> WORKING DATA
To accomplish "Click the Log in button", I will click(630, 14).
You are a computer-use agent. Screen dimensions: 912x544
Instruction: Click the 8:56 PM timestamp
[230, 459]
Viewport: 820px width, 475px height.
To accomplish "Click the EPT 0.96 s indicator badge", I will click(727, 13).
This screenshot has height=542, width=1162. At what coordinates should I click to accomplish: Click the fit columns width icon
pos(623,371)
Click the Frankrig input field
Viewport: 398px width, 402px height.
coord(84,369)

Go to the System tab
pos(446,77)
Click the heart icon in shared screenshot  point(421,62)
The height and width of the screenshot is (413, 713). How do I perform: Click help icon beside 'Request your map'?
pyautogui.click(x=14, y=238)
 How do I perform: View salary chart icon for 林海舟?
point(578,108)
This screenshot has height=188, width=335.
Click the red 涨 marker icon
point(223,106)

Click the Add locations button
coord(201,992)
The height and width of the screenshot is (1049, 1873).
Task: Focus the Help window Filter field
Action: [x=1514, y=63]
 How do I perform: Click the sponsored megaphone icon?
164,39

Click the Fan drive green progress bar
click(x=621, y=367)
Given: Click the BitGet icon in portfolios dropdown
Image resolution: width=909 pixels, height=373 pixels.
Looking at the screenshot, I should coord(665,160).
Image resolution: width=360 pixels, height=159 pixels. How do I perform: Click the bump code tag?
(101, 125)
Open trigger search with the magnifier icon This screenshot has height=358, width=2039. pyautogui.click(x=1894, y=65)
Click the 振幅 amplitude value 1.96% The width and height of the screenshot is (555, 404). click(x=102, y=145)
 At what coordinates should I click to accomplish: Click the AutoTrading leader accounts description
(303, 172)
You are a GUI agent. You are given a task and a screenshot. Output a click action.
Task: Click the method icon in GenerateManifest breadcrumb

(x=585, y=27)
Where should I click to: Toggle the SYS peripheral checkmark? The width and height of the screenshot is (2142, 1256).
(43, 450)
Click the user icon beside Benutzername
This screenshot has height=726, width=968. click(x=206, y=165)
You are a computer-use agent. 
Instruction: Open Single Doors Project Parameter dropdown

> DIRECTIONS FOR THIS TASK
Render every line of the records above as a Markdown table with two columns, Row and Text. Number the rows consecutively and leave out blank lines.

> FINISHED ANSWER
| Row | Text |
|---|---|
| 1 | To accomplish "Click the Log in button", I will click(630, 14). |
| 2 | You are a computer-use agent. Screen dimensions: 912x544 |
| 3 | Instruction: Click the 8:56 PM timestamp |
| 4 | [230, 459] |
| 5 | Viewport: 820px width, 475px height. |
| 6 | To accomplish "Click the EPT 0.96 s indicator badge", I will click(727, 13). |
| 7 | This screenshot has height=542, width=1162. At what coordinates should I click to accomplish: Click the fit columns width icon |
| 8 | pos(623,371) |
| 9 | Click the Frankrig input field |
| 10 | Viewport: 398px width, 402px height. |
| 11 | coord(84,369) |
| 12 | Go to the System tab |
| 13 | pos(446,77) |
| 14 | Click the heart icon in shared screenshot  point(421,62) |
| 15 | The height and width of the screenshot is (413, 713). How do I perform: Click help icon beside 'Request your map'? |
| 16 | pyautogui.click(x=14, y=238) |
| 17 |  How do I perform: View salary chart icon for 林海舟? |
| 18 | point(578,108) |
| 19 | This screenshot has height=188, width=335. |
| 20 | Click the red 涨 marker icon |
| 21 | point(223,106) |
| 22 | Click the Add locations button |
| 23 | coord(201,992) |
| 24 | The height and width of the screenshot is (1049, 1873). |
| 25 | Task: Focus the Help window Filter field |
| 26 | Action: [x=1514, y=63] |
| 27 |  How do I perform: Click the sponsored megaphone icon? |
| 28 | 164,39 |
| 29 | Click the Fan drive green progress bar |
| 30 | click(x=621, y=367) |
| 31 | Given: Click the BitGet icon in portfolios dropdown |
| 32 | Image resolution: width=909 pixels, height=373 pixels. |
| 33 | Looking at the screenshot, I should coord(665,160). |
| 34 | Image resolution: width=360 pixels, height=159 pixels. How do I perform: Click the bump code tag? |
| 35 | (101, 125) |
| 36 | Open trigger search with the magnifier icon This screenshot has height=358, width=2039. pyautogui.click(x=1894, y=65) |
| 37 | Click the 振幅 amplitude value 1.96% The width and height of the screenshot is (555, 404). click(x=102, y=145) |
| 38 |  At what coordinates should I click to accomplish: Click the AutoTrading leader accounts description |
| 39 | (303, 172) |
| 40 | You are a GUI agent. You are given a task and a screenshot. Output a click action. |
| 41 | Task: Click the method icon in GenerateManifest breadcrumb |
| 42 | (x=585, y=27) |
| 43 | Where should I click to: Toggle the SYS peripheral checkmark? The width and height of the screenshot is (2142, 1256). |
| 44 | (43, 450) |
| 45 | Click the user icon beside Benutzername |
| 46 | This screenshot has height=726, width=968. click(x=206, y=165) |
| 47 | You are a computer-use agent.  |
| 48 | Instruction: Open Single Doors Project Parameter dropdown |